Exactly as written, transcribe the data that follows.

####################

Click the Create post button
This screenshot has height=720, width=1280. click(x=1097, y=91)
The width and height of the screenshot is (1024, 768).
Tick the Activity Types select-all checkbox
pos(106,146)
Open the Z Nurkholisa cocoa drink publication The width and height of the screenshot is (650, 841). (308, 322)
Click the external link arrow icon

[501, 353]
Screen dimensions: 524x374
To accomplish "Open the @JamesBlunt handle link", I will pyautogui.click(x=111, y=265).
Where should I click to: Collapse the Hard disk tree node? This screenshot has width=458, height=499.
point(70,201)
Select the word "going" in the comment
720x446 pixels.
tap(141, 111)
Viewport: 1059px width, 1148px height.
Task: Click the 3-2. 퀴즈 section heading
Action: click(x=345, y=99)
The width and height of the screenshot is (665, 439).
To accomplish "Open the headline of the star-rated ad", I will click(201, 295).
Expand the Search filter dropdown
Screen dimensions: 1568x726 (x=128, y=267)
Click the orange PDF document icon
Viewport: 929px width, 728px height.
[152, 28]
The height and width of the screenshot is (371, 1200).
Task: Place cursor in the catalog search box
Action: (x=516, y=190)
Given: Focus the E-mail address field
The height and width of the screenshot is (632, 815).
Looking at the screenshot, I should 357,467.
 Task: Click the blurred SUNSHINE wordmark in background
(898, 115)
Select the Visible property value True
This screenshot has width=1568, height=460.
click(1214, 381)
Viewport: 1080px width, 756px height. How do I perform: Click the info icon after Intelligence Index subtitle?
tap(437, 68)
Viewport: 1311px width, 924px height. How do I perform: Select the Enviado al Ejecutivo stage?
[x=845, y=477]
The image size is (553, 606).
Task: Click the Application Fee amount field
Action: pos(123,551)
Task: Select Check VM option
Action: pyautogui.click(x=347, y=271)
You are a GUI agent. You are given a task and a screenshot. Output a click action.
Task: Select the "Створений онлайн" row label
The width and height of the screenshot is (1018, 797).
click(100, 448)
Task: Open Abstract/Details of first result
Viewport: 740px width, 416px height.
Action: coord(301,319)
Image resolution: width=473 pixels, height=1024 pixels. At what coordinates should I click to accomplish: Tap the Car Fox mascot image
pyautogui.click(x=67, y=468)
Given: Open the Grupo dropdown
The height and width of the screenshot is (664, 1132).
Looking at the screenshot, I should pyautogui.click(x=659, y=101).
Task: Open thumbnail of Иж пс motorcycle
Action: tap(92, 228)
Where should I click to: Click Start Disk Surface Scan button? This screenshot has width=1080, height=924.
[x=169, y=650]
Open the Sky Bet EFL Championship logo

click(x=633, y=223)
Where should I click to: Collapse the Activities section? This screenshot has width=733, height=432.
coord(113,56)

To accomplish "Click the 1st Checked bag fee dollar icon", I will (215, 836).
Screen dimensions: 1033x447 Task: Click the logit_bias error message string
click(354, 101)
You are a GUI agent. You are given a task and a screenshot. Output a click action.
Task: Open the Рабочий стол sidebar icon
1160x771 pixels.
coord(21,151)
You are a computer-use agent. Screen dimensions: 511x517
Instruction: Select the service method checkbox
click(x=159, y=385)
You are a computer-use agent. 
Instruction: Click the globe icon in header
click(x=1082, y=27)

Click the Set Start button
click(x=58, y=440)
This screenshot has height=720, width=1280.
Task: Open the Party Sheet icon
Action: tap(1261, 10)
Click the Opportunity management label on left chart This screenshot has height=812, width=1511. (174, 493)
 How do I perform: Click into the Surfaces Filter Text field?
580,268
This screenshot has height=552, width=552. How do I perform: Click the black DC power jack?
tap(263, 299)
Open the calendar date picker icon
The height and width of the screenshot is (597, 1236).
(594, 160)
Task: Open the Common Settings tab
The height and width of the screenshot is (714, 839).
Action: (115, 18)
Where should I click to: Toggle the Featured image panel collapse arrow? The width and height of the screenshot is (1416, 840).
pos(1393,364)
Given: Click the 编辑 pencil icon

####################

SOLUTION
Click the Create post button
This screenshot has height=720, width=1280. click(x=1097, y=91)
The width and height of the screenshot is (1024, 768).
Tick the Activity Types select-all checkbox
pos(106,146)
Open the Z Nurkholisa cocoa drink publication The width and height of the screenshot is (650, 841). (308, 322)
Click the external link arrow icon

[501, 353]
Screen dimensions: 524x374
To accomplish "Open the @JamesBlunt handle link", I will pyautogui.click(x=111, y=265).
Where should I click to: Collapse the Hard disk tree node? This screenshot has width=458, height=499.
point(70,201)
Select the word "going" in the comment
720x446 pixels.
tap(141, 111)
Viewport: 1059px width, 1148px height.
Task: Click the 3-2. 퀴즈 section heading
Action: click(x=345, y=99)
The width and height of the screenshot is (665, 439).
To accomplish "Open the headline of the star-rated ad", I will click(201, 295).
Expand the Search filter dropdown
Screen dimensions: 1568x726 (x=128, y=267)
Click the orange PDF document icon
Viewport: 929px width, 728px height.
[152, 28]
The height and width of the screenshot is (371, 1200).
Task: Place cursor in the catalog search box
Action: (x=516, y=190)
Given: Focus the E-mail address field
The height and width of the screenshot is (632, 815).
Looking at the screenshot, I should 357,467.
 Task: Click the blurred SUNSHINE wordmark in background
(898, 115)
Select the Visible property value True
This screenshot has width=1568, height=460.
click(1214, 381)
Viewport: 1080px width, 756px height. How do I perform: Click the info icon after Intelligence Index subtitle?
tap(437, 68)
Viewport: 1311px width, 924px height. How do I perform: Select the Enviado al Ejecutivo stage?
[x=845, y=477]
The image size is (553, 606).
Task: Click the Application Fee amount field
Action: pos(123,551)
Task: Select Check VM option
Action: pyautogui.click(x=347, y=271)
You are a GUI agent. You are given a task and a screenshot. Output a click action.
Task: Select the "Створений онлайн" row label
The width and height of the screenshot is (1018, 797).
click(100, 448)
Task: Open Abstract/Details of first result
Viewport: 740px width, 416px height.
Action: coord(301,319)
Image resolution: width=473 pixels, height=1024 pixels. At what coordinates should I click to accomplish: Tap the Car Fox mascot image
pyautogui.click(x=67, y=468)
Given: Open the Grupo dropdown
The height and width of the screenshot is (664, 1132).
Looking at the screenshot, I should pyautogui.click(x=659, y=101).
Task: Open thumbnail of Иж пс motorcycle
Action: tap(92, 228)
Where should I click to: Click Start Disk Surface Scan button? This screenshot has width=1080, height=924.
[x=169, y=650]
Open the Sky Bet EFL Championship logo

click(x=633, y=223)
Where should I click to: Collapse the Activities section? This screenshot has width=733, height=432.
coord(113,56)

To accomplish "Click the 1st Checked bag fee dollar icon", I will (215, 836).
Screen dimensions: 1033x447 Task: Click the logit_bias error message string
click(354, 101)
You are a GUI agent. You are given a task and a screenshot. Output a click action.
Task: Open the Рабочий стол sidebar icon
1160x771 pixels.
coord(21,151)
You are a computer-use agent. Screen dimensions: 511x517
Instruction: Select the service method checkbox
click(x=159, y=385)
You are a computer-use agent. 
Instruction: Click the globe icon in header
click(x=1082, y=27)

Click the Set Start button
click(x=58, y=440)
This screenshot has height=720, width=1280.
Task: Open the Party Sheet icon
Action: tap(1261, 10)
Click the Opportunity management label on left chart This screenshot has height=812, width=1511. (174, 493)
 How do I perform: Click into the Surfaces Filter Text field?
580,268
This screenshot has height=552, width=552. How do I perform: Click the black DC power jack?
tap(263, 299)
Open the calendar date picker icon
The height and width of the screenshot is (597, 1236).
(594, 160)
Task: Open the Common Settings tab
The height and width of the screenshot is (714, 839).
Action: (115, 18)
Where should I click to: Toggle the Featured image panel collapse arrow? The width and height of the screenshot is (1416, 840).
pos(1393,364)
Given: Click the 编辑 pencil icon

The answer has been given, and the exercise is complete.